HOW TO FIGHT WITH an AXE: Combat Lesson 7 – WAR 360°

HOW TO FIGHT WITH an AXE: Combat Lesson 7 – WAR 360° || Dmitry Tamoikin Weight of the Axe: 1.27 KG Watch: HOW TO FIGHT WITH an AXE: Combat …

16 thoughts on “HOW TO FIGHT WITH an AXE: Combat Lesson 7 – WAR 360°

  1. Dannie Tuggle says:

    I practice wit an axe handle to get the muscle memory first. Well I’m right handed. So when I tried with the left I ended up throwing the handle. Do you have tips on how to improve grip?

  2. Georgio / eBaron says:

    Hi Dmitry and thanks. One question. Why to use that figure 8 attack and not the "rotor" that you teach us on video No1? Without being a pro I think the "rotor" is more tactical, deadly, and safe for you…let alone that by using both hands on the rotation it magnifies the effective space of your attack.

  3. Richard Sabo says:

    Great video! I thought I had responded to it shortly after release, but it appears that I was mistaken – my apologies.

    Like you said at the outset, footwork is of the utmost importance. A screw-up could mean a blade interaction with the shin. Just like wood, bone has a sort of grain to it, usually running lengthwise with the long axis of the bone. With the blade coming downward and oriented to this grain with a solid hit, the bone should fracture somewhat similar to the way a small log would split. Nobody wants that. Without proper medical attention, there's several ways that such an injury could potentially result in a delayed fatality.

    I'll add my comments for the last axe fighting video on this one, since it reveals more of the footwork and direction changes.

    Of course, conflict avoidance and de-escalation are preferable to combat. The best kind of fight to be in is the one that never happened. Nonetheless, there comes a time when it is necessary and right to stand and fight. But that's a topic for another day.

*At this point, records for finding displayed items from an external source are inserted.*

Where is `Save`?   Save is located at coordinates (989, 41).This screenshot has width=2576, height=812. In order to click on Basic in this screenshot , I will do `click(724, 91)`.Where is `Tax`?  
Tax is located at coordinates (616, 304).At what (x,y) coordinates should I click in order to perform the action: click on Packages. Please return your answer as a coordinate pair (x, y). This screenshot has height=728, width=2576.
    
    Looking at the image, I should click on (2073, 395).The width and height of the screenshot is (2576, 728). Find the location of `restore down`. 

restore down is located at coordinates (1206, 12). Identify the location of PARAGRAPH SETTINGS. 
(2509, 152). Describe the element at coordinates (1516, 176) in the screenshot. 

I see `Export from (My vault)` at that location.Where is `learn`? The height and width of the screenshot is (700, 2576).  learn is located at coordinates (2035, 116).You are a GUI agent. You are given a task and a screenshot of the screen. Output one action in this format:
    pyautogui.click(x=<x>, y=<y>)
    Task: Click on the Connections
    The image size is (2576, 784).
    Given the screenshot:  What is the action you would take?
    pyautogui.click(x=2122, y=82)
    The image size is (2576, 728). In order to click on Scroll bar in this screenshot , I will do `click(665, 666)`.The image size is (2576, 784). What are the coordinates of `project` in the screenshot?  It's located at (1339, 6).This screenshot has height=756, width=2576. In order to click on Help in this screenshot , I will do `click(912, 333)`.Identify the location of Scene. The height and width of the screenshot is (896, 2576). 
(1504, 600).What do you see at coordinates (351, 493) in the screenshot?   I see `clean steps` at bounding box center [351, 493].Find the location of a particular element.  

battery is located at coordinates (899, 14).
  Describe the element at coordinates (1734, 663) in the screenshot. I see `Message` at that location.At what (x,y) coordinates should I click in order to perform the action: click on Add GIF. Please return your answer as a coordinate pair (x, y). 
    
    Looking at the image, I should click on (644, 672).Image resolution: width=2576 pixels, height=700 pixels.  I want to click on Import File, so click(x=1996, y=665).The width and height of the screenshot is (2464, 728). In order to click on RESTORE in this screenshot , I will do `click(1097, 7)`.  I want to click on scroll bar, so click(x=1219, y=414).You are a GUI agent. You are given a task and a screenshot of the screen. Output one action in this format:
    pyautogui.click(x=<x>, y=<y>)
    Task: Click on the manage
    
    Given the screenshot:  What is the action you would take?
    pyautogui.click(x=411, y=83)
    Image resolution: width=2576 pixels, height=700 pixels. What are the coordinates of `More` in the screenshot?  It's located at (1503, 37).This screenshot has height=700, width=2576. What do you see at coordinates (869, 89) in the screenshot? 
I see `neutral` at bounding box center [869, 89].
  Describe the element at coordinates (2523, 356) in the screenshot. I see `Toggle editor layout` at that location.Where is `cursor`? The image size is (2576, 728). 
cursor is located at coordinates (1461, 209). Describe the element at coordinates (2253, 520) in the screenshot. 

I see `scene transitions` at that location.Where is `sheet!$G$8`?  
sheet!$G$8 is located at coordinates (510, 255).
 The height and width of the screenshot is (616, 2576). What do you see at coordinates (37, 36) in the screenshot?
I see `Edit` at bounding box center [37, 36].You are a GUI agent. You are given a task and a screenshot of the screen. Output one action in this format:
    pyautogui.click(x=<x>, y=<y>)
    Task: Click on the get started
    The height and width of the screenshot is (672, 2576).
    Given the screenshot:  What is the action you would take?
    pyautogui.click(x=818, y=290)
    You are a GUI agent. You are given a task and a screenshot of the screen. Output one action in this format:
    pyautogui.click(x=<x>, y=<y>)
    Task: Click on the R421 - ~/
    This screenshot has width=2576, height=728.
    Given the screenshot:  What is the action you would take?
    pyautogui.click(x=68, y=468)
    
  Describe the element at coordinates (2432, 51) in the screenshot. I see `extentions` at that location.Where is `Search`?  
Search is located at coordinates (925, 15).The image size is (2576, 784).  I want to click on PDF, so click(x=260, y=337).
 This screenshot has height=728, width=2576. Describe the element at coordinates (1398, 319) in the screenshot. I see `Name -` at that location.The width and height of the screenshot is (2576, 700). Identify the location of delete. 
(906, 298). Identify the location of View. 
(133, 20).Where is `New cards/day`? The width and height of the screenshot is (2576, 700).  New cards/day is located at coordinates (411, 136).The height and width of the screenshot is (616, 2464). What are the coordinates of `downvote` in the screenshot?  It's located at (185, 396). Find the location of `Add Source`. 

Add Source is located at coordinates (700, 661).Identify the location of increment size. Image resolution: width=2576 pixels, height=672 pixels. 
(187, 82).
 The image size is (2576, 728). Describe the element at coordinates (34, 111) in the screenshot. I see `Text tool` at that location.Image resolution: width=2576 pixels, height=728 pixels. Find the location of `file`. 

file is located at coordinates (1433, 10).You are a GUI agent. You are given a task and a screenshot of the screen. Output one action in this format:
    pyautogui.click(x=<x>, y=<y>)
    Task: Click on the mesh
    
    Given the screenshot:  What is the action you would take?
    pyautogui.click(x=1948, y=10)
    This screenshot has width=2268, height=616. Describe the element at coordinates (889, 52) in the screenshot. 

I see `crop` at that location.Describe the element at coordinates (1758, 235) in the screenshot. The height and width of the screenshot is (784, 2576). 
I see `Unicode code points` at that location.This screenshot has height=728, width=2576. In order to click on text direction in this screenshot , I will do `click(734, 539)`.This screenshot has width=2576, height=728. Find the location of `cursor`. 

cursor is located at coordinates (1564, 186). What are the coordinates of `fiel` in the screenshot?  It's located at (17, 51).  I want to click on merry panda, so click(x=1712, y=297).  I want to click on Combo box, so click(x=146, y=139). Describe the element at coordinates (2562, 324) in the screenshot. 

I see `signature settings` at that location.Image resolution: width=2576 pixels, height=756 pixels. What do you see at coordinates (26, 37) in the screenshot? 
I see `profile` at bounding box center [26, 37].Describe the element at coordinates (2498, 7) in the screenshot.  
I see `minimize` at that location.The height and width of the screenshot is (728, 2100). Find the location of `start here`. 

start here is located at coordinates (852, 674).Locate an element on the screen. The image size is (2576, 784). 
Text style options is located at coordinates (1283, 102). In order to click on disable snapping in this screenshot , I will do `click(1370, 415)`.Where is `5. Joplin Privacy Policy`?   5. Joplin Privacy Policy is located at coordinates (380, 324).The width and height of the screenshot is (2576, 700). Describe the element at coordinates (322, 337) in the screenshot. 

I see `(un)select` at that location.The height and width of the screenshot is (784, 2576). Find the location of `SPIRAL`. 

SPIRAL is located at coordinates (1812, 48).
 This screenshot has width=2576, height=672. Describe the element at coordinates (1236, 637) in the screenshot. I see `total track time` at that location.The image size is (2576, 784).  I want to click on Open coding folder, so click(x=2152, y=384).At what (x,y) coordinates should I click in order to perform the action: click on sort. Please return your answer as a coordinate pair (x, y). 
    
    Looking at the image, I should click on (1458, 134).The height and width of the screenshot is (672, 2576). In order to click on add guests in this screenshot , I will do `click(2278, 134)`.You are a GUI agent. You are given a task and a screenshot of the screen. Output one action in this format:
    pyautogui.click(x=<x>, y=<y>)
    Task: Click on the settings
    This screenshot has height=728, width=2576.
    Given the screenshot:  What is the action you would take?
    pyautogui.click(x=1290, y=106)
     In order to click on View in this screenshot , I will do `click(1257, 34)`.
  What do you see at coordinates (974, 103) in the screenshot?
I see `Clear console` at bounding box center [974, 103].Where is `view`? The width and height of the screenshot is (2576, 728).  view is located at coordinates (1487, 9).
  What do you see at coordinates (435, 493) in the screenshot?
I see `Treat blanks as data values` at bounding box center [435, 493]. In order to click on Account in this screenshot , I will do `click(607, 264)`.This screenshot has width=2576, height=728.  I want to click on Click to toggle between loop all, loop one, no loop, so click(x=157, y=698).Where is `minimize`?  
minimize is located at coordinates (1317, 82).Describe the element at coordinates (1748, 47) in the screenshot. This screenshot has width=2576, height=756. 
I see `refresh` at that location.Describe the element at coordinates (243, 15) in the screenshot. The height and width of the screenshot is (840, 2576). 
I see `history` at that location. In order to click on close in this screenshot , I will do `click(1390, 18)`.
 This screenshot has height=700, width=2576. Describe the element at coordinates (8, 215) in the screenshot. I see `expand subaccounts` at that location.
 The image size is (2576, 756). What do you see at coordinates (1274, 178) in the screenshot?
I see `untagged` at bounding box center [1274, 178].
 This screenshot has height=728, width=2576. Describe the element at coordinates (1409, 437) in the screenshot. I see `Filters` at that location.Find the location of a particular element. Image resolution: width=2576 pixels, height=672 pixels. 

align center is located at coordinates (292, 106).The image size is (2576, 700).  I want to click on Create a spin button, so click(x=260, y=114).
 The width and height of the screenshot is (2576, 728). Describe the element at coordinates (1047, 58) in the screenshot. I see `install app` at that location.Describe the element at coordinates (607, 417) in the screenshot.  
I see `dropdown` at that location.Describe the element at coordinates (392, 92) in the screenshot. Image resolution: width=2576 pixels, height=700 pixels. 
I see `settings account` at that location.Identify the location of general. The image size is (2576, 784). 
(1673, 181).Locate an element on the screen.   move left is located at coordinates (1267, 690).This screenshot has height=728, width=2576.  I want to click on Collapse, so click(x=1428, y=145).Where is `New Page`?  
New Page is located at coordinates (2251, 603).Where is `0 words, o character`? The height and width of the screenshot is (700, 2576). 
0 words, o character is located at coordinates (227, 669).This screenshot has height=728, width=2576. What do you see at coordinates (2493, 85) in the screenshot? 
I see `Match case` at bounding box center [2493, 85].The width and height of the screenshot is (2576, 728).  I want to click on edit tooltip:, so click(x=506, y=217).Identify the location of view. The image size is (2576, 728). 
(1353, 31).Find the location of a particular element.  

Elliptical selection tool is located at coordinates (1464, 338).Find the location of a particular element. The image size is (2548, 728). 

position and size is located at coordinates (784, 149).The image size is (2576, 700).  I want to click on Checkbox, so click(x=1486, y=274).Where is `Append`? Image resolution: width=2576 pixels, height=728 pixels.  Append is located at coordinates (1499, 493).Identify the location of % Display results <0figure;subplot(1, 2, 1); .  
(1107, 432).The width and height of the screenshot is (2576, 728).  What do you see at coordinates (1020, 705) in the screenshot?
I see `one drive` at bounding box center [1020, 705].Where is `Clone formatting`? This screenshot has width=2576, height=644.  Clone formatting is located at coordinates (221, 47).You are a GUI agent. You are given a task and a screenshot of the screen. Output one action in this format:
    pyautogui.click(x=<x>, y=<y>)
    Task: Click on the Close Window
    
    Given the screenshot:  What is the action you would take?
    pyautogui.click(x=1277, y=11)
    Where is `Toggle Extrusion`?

    Obviously, one's options for defending themselves from the figure-8 attack are going to depend on what weapons (if any) are available. I think that those options are all in two primary categories: standoff range outside of the blade's path, and close-in past the blade's path.

    Either way, the target areas are roughly the same. The difference between them is that with close-in tactics, once you've committed to the counterattack, you must end the fight quickly. The more the close-in fight is prolonged, the more likely it is that the fight will end in favor of the one who is physically stronger. I have to keep this important point in mind, as I am not a big guy. For instance, in a hypothetical scenario of myself vs. Dmitry, I would estimate that if I failed to achieve a decisive position or wound within about 10 – 15 seconds of closing the gap, I would be unlikely to survive. This is where I'll begin my discussion, since fighting from standoff range is such an incredibly broad topic. If we were to go /that/ route, the discussion would be over with "just shoot the axeman." But I digress…

    First off, timing the counterattack to the rhythm of the figure-8 attack is extremely important, but you also have to account for change in distance. If the axeman jumps back after you've committed to the counterattack, that could catastrophically alter your timing and put you directly in the path of the blade. Conversely, if the axeman charges into your counterattack, he may be able to take you off balance before you can adapt, and drop you to the ground, hit you in the head, or lock you into a grapple (or maybe all three). Ending up on the ground against an axeman usually does not end well, despite what Hollywood would have us believe. This is the tactical strength of the figure-8 attack; it seems to be harder to defend from, than it is to attack with.

    During the figure-8 attack, the axeman's off-hand is up in similar fashion to how a boxer guards. A counterattack that gets past the arc of the blade (in the axe-hand) is naturally going to be responded to by the off-hand.

    When the axe drops to the axe-hand side, the rest of the axeman's body is clear from the passing blade. However, the axeman's off-hand also has momentary clearance to block, strike, or grapple; as well as the leg of the same side is clear to kick with. Also during this time, the axeman has time and option to change from the pattern, for a different kind of follow-up strike with the axe.

    It is far more ideal timing to counterattack when the axe is crossed over and dropped down to the off-hand side. The off-hand's range of motion and reach are more limited, and the axe-hand side of the abdomen and upper leg are momentarily exposed. A piercing attack to this area while circling past around the axe-hand side would be my preferred method, at least initially. Of course, if it fails to disrupt or change the pattern, the returning axe blade will be chasing you, so you had better move!

  4. Alik says:

    Great video series Dmitry, looking forward to seeing more! I have to say, that taiga is one hell of a good looking axe. Can't wait until you start selling them

  5. marcus revil says:

    Yeap at that speed no regular Dude will dare to enter your zone. It will be an instant gaping wound if that axe touches any part of your body. Good vid kudos! This vid helps everyone to have a semi realization on what you might encounter if you get into an axe fight. Keep it coming!